Pharaoh's Daughter Receives the Mother of Moses
James Tissot·1896
Historical Context
Pharaoh's Daughter Receives the Mother of Moses of 1896, gouache on cardboard at the Jewish Museum, illustrates the moment in Exodus when Moses's mother Jochebed is brought before Pharaoh's daughter to serve as the infant's wet nurse — unrecognised as his actual mother. The narrative contains an extraordinary irony: the mother saves her condemned son by placing him in the Nile, is then hired to nurse the child she has just relinquished, and watches him grow up in the very palace that decreed his death. Tissot's Old Testament illustrations treat such episodes with the same Near Eastern archaeological seriousness he brought to the New Testament. Egyptian setting, costume, and court ceremonial were carefully researched, and Tissot produced some of the most archaeologically specific Egyptian illustrations of any Victorian artist.
Technical Analysis
Gouache on cardboard, the work requires Tissot to render an Egyptian court interior with the visual vocabulary he derived from Egyptological sources — hieroglyphs, architectural columns, royal dress. His compositional habit of placing a few key figures in the foreground against a richly detailed background is fully operative here.
Look Closer
- ◆Egyptian architectural detail — columns, wall paintings, hieroglyphs — is rendered with Tissot's characteristic archaeological specificity.

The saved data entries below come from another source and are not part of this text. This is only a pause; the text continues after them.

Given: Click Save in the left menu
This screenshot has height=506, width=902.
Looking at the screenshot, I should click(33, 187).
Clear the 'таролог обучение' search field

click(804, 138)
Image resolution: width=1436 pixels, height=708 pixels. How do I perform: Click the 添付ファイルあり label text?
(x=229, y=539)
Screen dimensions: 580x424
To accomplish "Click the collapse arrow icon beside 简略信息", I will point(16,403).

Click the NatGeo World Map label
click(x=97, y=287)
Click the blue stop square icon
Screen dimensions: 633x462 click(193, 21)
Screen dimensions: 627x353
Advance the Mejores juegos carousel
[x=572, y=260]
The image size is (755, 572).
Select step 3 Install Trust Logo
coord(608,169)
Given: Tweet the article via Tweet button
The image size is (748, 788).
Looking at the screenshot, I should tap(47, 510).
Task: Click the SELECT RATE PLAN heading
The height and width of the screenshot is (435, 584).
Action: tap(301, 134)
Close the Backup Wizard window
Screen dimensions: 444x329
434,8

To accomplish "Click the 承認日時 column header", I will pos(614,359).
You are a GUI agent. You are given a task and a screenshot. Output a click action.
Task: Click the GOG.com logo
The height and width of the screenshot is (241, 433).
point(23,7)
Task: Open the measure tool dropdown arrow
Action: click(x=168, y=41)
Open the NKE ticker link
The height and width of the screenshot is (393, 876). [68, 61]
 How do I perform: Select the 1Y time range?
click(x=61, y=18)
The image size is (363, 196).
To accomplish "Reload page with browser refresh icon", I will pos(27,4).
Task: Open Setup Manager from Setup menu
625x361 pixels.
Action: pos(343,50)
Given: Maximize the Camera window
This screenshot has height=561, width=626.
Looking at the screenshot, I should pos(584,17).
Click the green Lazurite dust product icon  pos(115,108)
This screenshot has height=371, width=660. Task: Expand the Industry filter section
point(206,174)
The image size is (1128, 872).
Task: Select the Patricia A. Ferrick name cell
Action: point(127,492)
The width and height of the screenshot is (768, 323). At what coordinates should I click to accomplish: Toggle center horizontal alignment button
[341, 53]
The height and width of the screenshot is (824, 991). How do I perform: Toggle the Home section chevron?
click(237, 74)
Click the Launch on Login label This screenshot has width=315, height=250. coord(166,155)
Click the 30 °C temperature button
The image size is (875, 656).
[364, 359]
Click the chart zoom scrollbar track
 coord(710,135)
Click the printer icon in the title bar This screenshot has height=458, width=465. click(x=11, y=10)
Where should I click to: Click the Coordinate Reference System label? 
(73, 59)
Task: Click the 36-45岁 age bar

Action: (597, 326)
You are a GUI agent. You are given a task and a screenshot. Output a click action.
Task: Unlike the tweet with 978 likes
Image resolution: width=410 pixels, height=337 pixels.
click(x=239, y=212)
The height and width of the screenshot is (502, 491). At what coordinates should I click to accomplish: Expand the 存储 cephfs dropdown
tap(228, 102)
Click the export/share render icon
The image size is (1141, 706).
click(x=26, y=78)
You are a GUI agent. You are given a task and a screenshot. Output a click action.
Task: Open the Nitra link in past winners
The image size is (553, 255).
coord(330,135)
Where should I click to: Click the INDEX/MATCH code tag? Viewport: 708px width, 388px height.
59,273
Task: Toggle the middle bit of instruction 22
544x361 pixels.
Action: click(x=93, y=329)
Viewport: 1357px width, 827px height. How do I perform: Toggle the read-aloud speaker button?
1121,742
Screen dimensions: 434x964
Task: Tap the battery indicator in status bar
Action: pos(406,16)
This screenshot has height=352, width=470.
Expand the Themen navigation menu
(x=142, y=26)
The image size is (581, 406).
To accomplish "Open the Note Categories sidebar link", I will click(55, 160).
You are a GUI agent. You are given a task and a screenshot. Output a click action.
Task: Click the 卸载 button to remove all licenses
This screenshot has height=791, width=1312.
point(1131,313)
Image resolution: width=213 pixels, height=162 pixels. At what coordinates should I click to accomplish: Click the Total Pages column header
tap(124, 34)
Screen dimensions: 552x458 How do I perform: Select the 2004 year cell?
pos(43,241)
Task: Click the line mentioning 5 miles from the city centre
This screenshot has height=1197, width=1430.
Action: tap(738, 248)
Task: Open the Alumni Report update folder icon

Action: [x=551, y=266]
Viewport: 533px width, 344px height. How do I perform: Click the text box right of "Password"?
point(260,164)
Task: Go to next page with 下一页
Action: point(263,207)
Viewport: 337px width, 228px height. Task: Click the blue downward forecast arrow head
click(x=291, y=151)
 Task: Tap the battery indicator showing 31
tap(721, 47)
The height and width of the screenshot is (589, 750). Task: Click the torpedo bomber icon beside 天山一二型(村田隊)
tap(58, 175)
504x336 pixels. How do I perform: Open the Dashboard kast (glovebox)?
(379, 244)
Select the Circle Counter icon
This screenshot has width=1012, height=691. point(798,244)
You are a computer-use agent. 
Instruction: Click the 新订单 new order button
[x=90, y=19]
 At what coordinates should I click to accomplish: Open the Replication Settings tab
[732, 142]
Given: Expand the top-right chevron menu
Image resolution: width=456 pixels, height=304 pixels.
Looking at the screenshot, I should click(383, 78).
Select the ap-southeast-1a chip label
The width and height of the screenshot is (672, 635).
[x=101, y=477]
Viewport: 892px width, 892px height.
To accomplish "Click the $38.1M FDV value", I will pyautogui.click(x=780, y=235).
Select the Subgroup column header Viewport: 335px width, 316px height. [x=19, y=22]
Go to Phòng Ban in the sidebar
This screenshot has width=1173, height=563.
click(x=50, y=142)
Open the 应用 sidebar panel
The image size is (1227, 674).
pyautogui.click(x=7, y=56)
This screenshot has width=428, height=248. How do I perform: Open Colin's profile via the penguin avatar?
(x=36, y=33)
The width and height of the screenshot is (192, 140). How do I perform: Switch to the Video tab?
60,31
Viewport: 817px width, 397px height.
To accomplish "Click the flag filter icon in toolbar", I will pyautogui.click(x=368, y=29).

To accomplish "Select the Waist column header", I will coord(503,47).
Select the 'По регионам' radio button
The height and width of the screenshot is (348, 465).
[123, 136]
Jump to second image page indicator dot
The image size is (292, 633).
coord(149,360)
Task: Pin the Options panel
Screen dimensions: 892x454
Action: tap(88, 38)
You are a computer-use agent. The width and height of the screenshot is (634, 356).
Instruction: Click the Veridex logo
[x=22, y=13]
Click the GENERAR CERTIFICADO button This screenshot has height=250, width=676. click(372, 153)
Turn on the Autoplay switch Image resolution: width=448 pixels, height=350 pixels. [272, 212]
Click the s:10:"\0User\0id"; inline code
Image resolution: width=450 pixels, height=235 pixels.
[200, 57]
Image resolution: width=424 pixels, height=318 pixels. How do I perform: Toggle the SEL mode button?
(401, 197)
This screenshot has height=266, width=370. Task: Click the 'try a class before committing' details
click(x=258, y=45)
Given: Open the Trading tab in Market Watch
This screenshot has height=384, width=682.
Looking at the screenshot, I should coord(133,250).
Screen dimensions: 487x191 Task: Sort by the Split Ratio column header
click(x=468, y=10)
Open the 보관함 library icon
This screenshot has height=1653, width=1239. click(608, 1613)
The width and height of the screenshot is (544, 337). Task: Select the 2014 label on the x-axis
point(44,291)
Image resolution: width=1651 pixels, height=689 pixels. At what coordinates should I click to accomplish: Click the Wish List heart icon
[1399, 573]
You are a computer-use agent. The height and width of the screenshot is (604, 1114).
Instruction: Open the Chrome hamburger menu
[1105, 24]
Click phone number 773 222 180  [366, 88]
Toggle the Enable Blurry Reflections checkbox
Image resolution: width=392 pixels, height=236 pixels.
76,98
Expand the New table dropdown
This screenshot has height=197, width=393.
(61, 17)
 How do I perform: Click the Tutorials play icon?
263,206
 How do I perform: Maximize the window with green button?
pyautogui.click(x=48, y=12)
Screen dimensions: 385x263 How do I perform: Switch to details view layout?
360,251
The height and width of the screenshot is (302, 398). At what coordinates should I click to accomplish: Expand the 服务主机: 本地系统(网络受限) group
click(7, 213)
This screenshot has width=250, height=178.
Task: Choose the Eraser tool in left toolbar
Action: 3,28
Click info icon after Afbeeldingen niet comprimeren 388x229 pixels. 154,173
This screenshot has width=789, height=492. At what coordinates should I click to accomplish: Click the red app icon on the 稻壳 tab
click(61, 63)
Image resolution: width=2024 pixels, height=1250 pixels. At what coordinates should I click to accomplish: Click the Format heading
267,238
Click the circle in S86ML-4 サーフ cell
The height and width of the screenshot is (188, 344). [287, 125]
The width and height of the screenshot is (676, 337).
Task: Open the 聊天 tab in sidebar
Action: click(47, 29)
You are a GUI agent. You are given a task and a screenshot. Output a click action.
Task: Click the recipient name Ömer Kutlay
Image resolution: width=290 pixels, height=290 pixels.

- ◆The mother of Moses must conceal her identity and grief simultaneously — her expression carries an extraordinary double burden.
- ◆Pharaoh's daughter is depicted with the visual markers of Egyptian royal status: elaborate dress, jewellery, court attendants.
- ◆The infant Moses, the centre of both women's secret knowledge, provides a focal point that anchors the dramatic irony of the scene.